I am currently working on a project where we have a set of events. One piece of analysis we do on the events is to look through a specific type of event and check to see if it's likely that it was prompted by another event which happened shortly before (or slightly after in one odd case). Each of these events can only be effected by a single event, but one event could be the causal event for multiple events. We want this association to go both ways so that, from any particular method, you can go straight to the event which caused it, or one of the events which it caused. Based on that, I started by adding the following properties to the Event objects and adding a funct:
protected Event causalEvent;
protected List<Event> effectedEvents;
After a bit of thinking, I considered that we never want the same item added twice to the effectedEvents
list. After reading the answer to Preventing Duplicate List<T> Entries, I went with a Hashset.

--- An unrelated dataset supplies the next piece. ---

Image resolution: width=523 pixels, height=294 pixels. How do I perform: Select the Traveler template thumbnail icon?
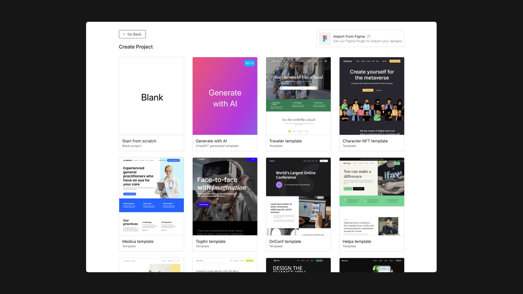tap(298, 96)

protected Event causalEvent;
protected HashSet<Event> effectedEvents;
A co-worker and I got to discussing the code I'd added and he pointed out that using a HashSet
might confuse people since he tended to see a HashSet
and assume that there's a great deal of data. In our case, due to the rules being used in the algorithms, effectedEvents
is going to have 0 items in about 90% of the cases, 1 item in 9%, and 2 maybe 1% of the time. Almost never will we have more than 2 items, although it is possible. I believe the lookup cost is the same for both collections. The amount of memory used is very similar since both start assuming a small capacity (although, I will concede that List
gives you the ability to set that capacity in the constructor while HashSet
only allows one to trim the value down based on its contents, "rounded to an implementation-specific value").
So, long question short, is there any real penalty to using a HashSet
other than possible confusion for those unfamiliar with using it to ensure uniqueness?